(Saved data entries)

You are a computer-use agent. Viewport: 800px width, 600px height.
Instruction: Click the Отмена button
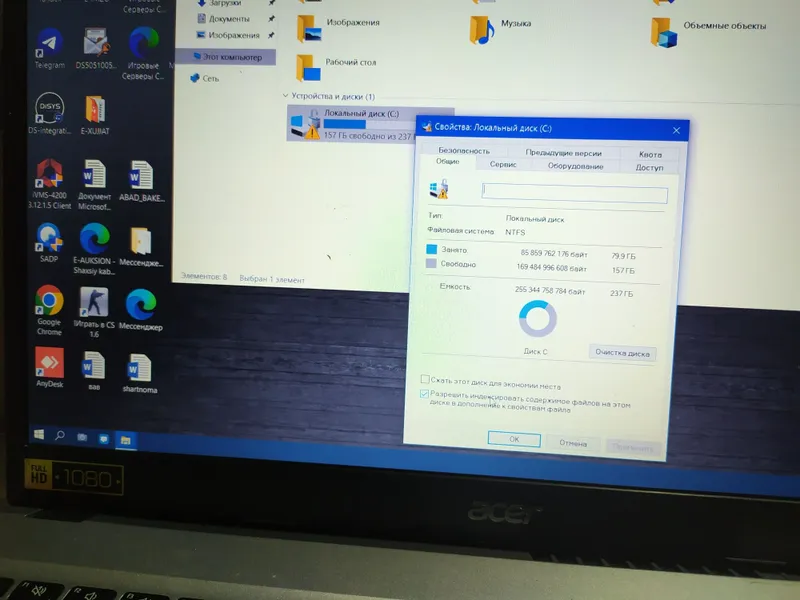click(572, 443)
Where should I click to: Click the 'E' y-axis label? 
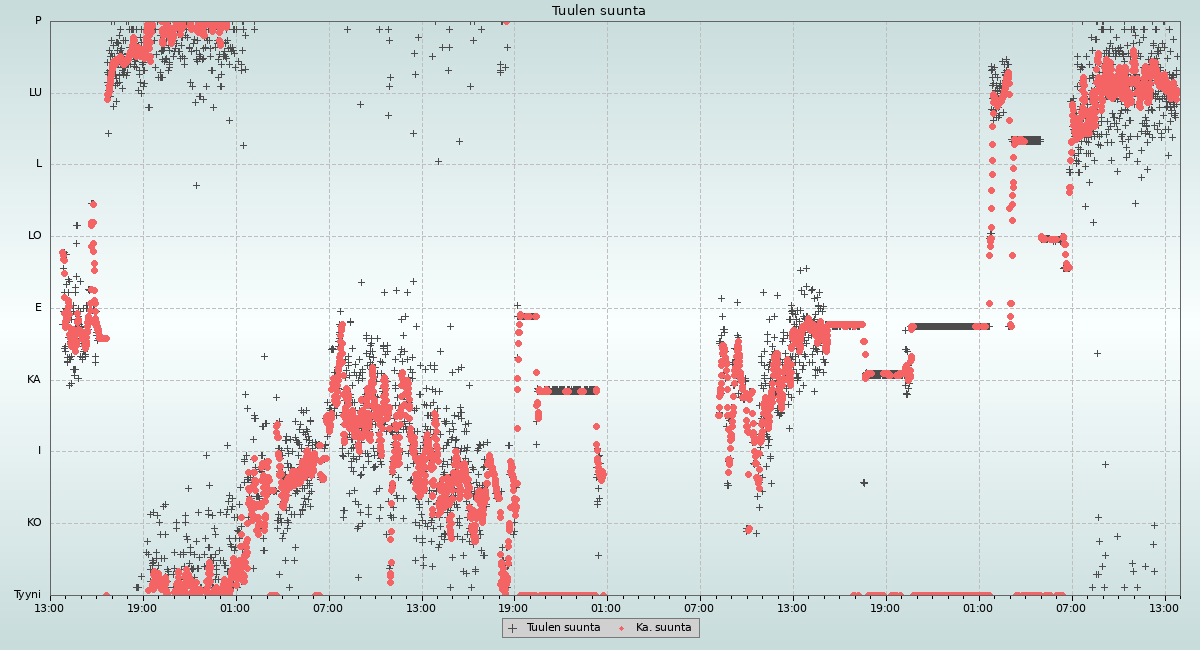tap(39, 308)
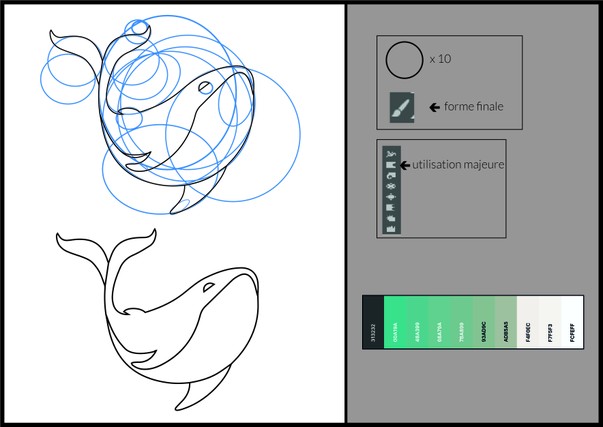This screenshot has width=603, height=427.
Task: Pick the ADB5A5 grey-green swatch
Action: click(506, 322)
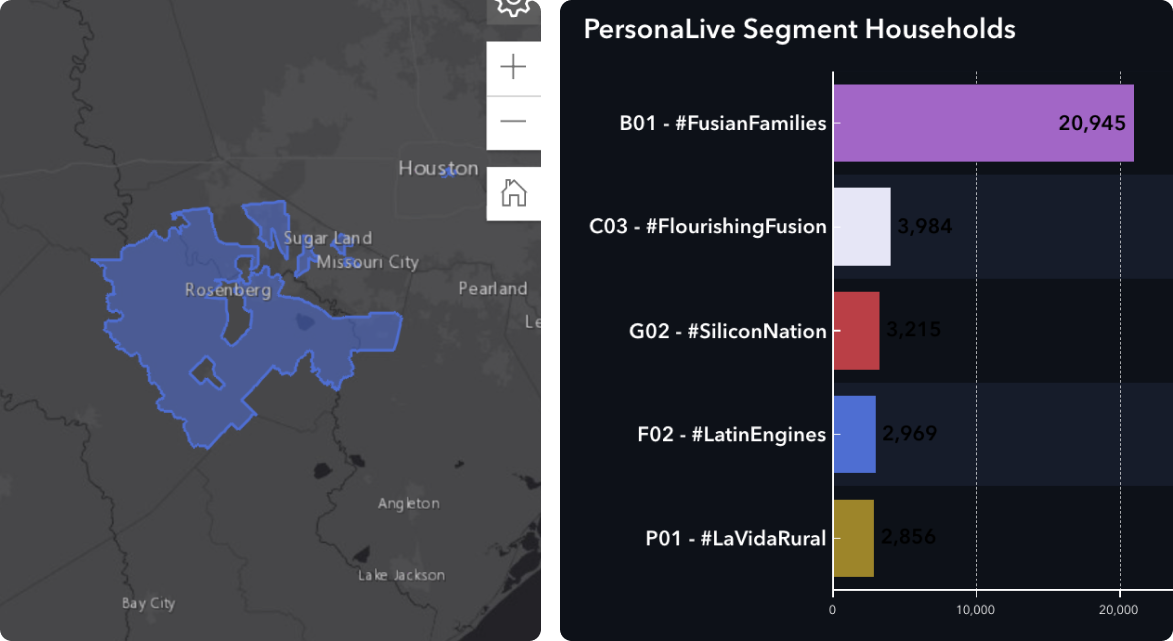
Task: Select the gold P01 LaVidaRural bar
Action: [854, 538]
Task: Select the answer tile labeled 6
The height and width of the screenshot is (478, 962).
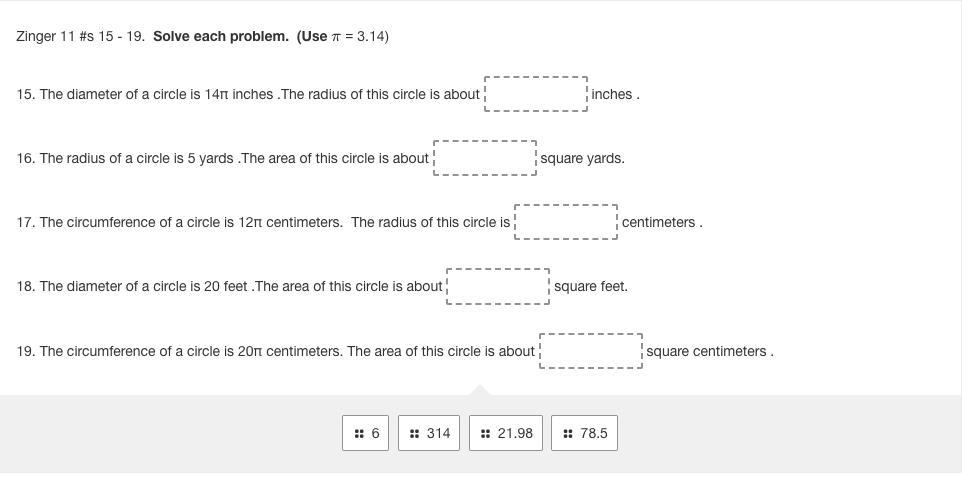Action: click(366, 433)
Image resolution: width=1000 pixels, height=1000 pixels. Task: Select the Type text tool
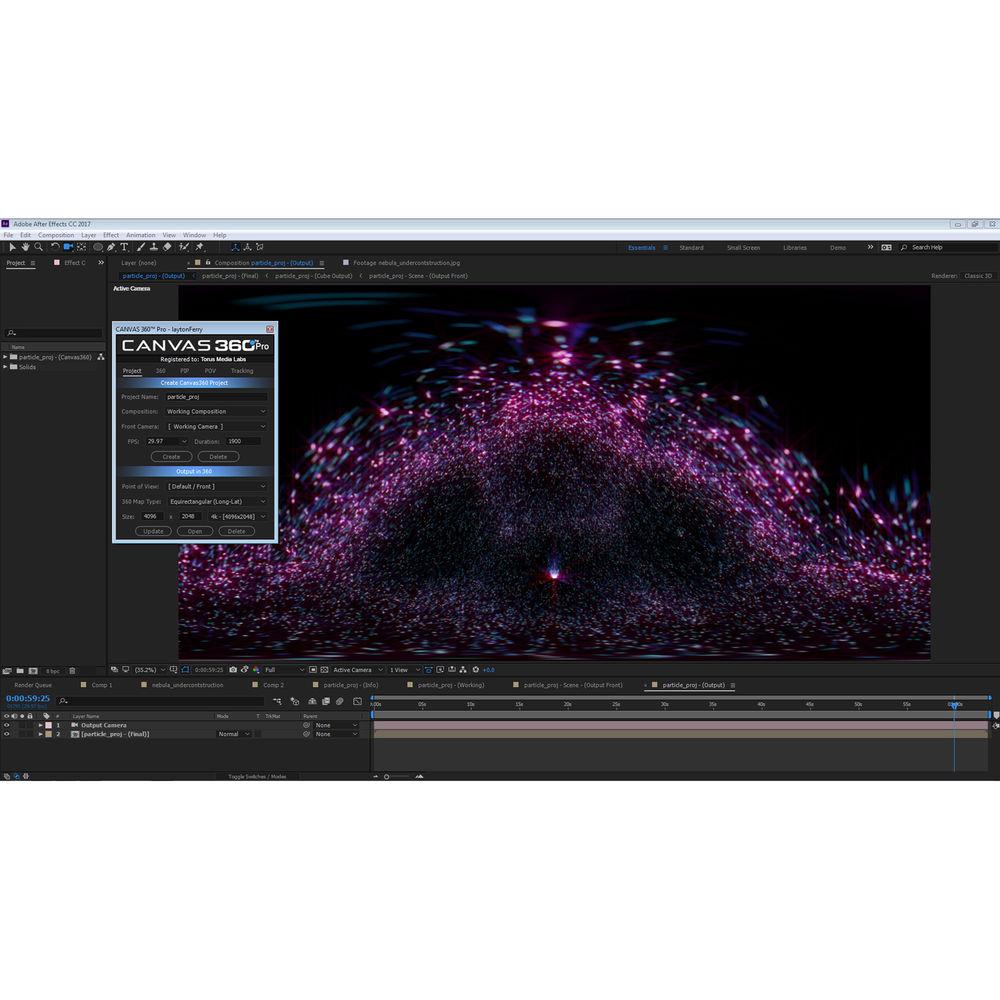(x=124, y=247)
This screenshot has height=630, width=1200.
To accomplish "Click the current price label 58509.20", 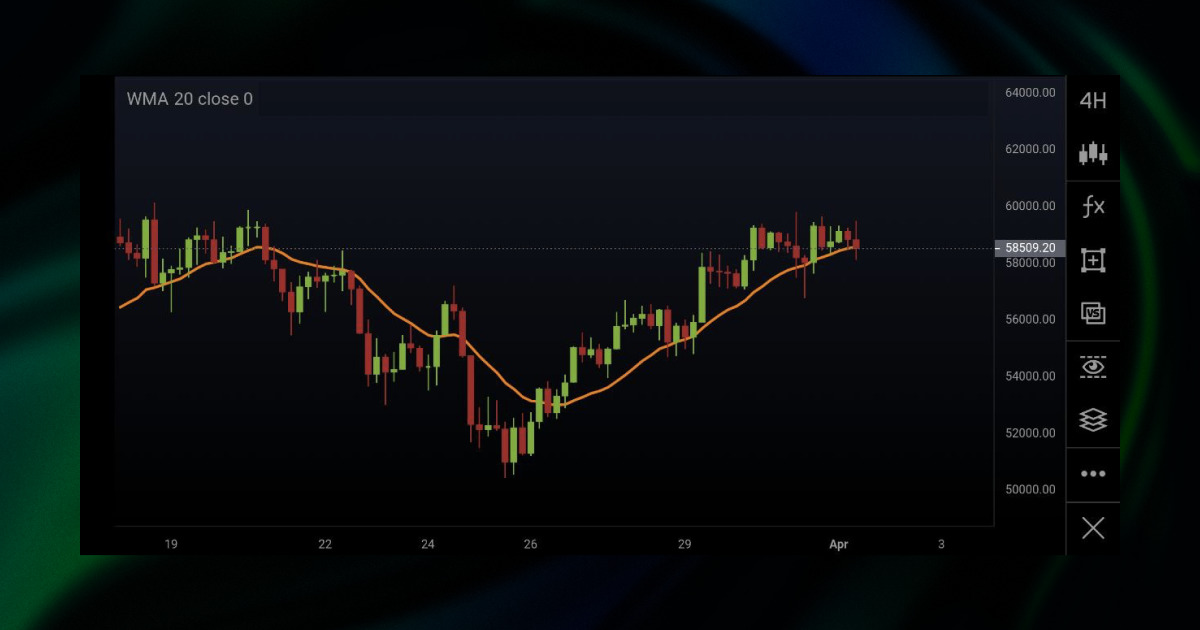I will [1028, 247].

[EXERCISE GOAL] Above are the records; please give again, exactly and in full, only the lines that run from the line with "Instruction: Click the Отмена button" through the line with "This screenshot has height=630, width=1200.", with no pictures.

[TASK RESPONSE]
Instruction: Click the Отмена button
click(572, 443)
Where should I click to: Click the 'E' y-axis label? 
tap(39, 308)
This screenshot has width=603, height=427.
Task: Pick the ADB5A5 grey-green swatch
Action: click(506, 322)
Task: Select the gold P01 LaVidaRural bar
Action: [854, 538]
Task: Select the answer tile labeled 6
The height and width of the screenshot is (478, 962).
Action: click(366, 433)
Image resolution: width=1000 pixels, height=1000 pixels. Task: Select the Type text tool
(x=124, y=247)
This screenshot has height=630, width=1200.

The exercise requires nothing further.